Sommige toepassingen tonen mogelijk lager dan verwachte grafische prestaties dan verwacht bij het uitvoeren van Optimus-afbeeldingen. Optimus graphics is een hybride video-oplossing die geïntegreerde Intel graphics en discrete NVIDIA graphics combineert. Bij het uitvoeren van een toepassing kan het stuurprogramma bepalen welke videoprocessor moet worden gebruikt, maar kan dit mogelijk niet in alle gevallen doen. Als u wilt dat een bepaalde toepassing wordt uitgevoerd met de NVIDIA-processor, kan het nodig zijn om instellingen te wijzigen of een videoprofiel voor die toepassing te maken. OPMERKING: Werk de stuurprogramma's van Iris Pro of Intel HD Graphics bij voordat u doorgaat met de onderstaande stappen.

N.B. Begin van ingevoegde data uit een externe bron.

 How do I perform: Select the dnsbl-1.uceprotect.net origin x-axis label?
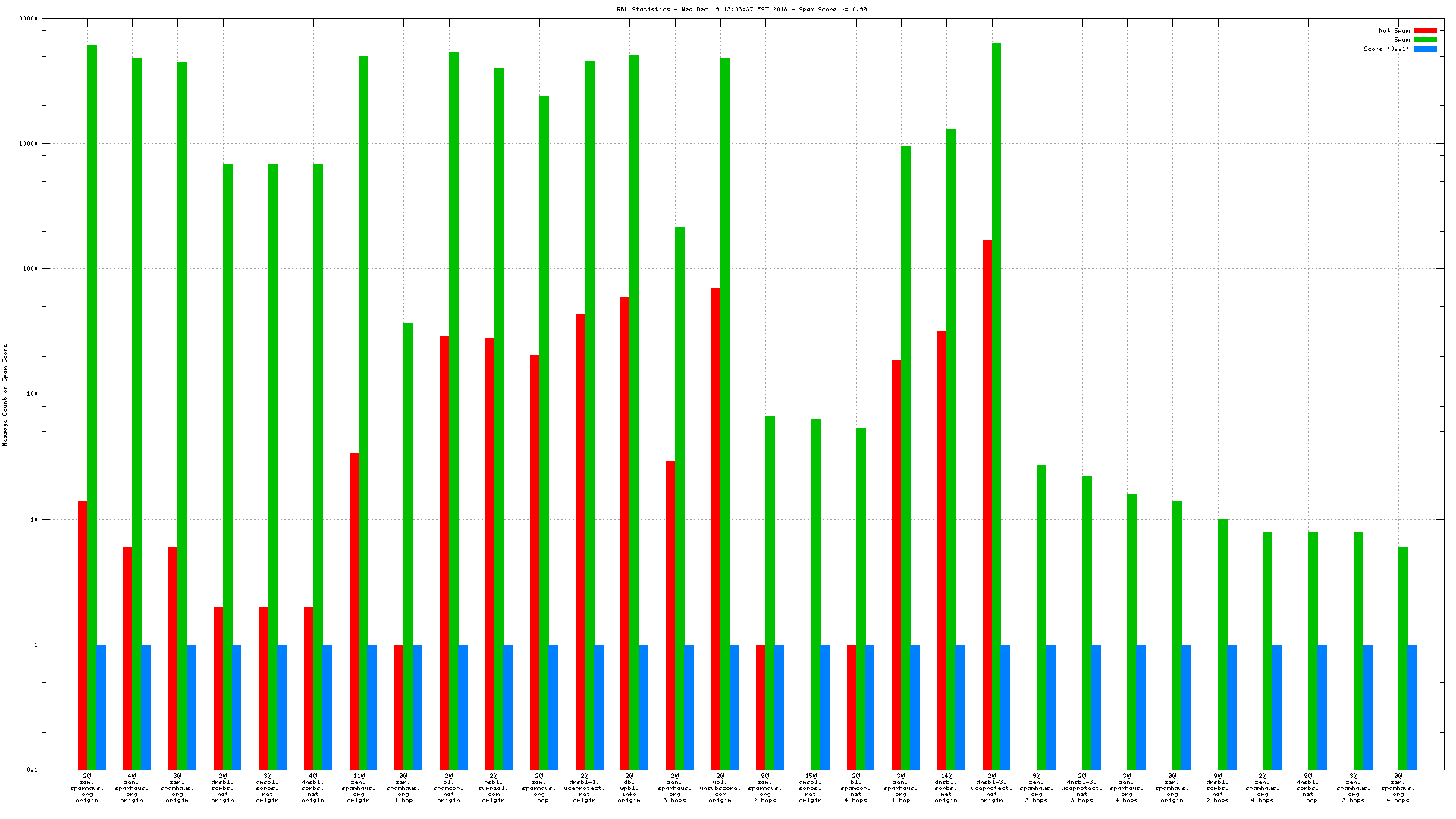click(x=584, y=788)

Er zijn verschillende manieren om een programma te dwingen om met de NVIDIA-processor te werken.
Deze instellingen worden beheerd vanuit het NVIDIA-Configuratiescherm dat toegankelijk is via het Configuratiescherm van Windows of door met de rechtermuisknop op een leeg gebied op het Windows-bureaublad te klikken. Klik in het NVIDIA-configuratiescherm op de link „3D-instellingen beheren” aan de linkerkant van het venster.
- U kunt een profiel maken voor een bepaalde toepassing die onder NVIDIA moet worden uitgevoerd.

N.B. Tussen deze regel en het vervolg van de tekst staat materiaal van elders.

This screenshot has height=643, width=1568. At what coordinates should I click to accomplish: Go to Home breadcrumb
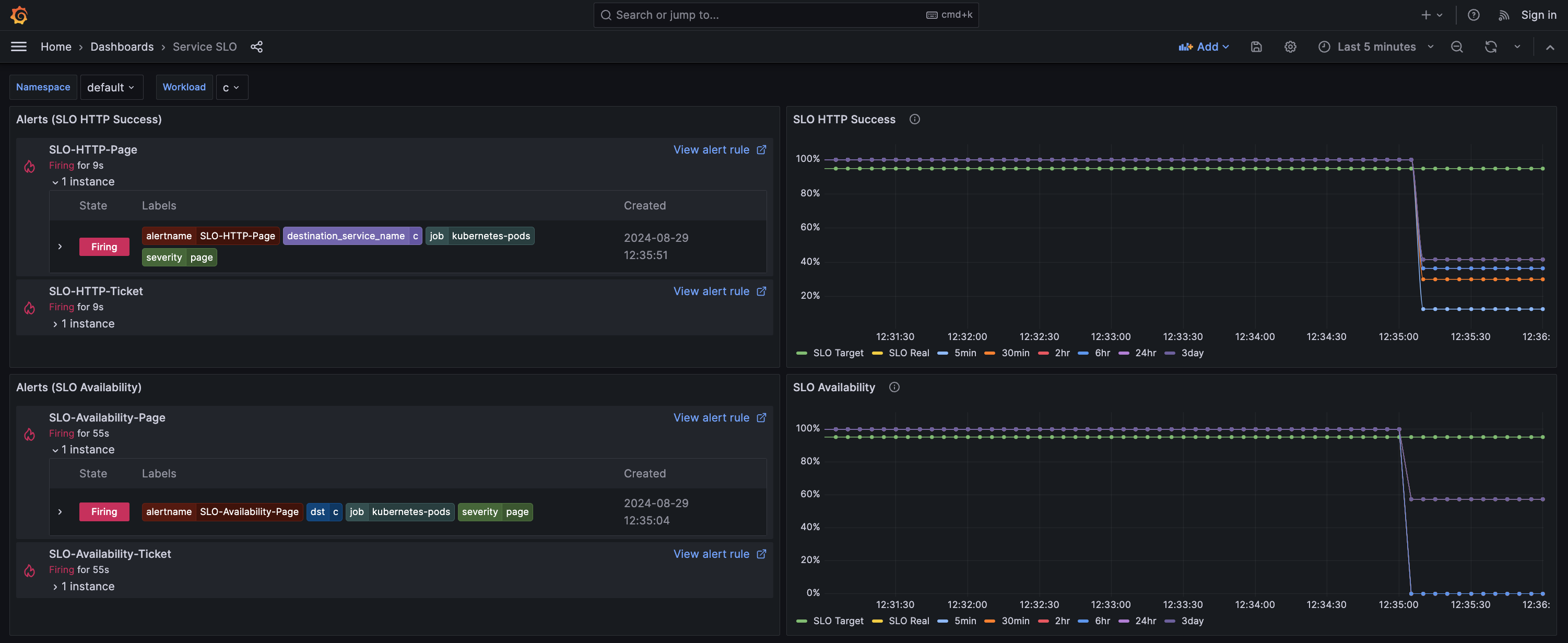click(56, 47)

- Volg de onderstaande instructies om de standaard grafische processor te wijzigen:
- Open het NVIDIA-configuratiescherm.
- Klik op de koppeling 3D-instellingen beheren.
- Klik op het tabblad Programma-instellingen.

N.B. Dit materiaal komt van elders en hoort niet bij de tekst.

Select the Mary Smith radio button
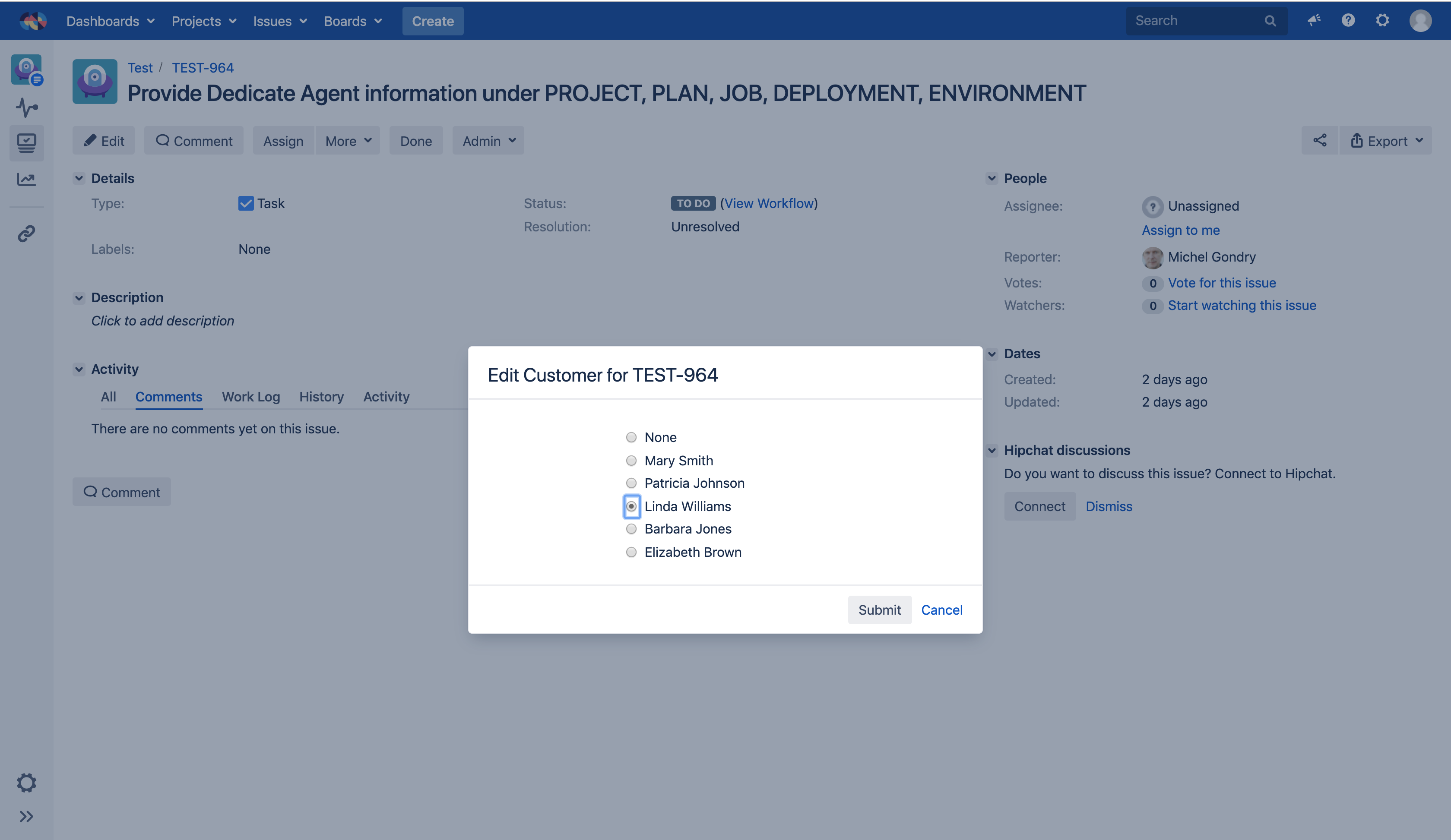This screenshot has width=1451, height=840. (631, 460)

- Controleer of uw toepassing al is vermeld in het vervolgkeuzemenu „Selecteer een programma om aan te passen:”.
- Indien vermeld, breng de juiste wijzigingen aan.
- Indien niet vermeld, maak dan een nieuw profiel door op de knop „Toevoegen” te klikken en navigeer vervolgens naar het programma waarvoor u een profiel wilt maken.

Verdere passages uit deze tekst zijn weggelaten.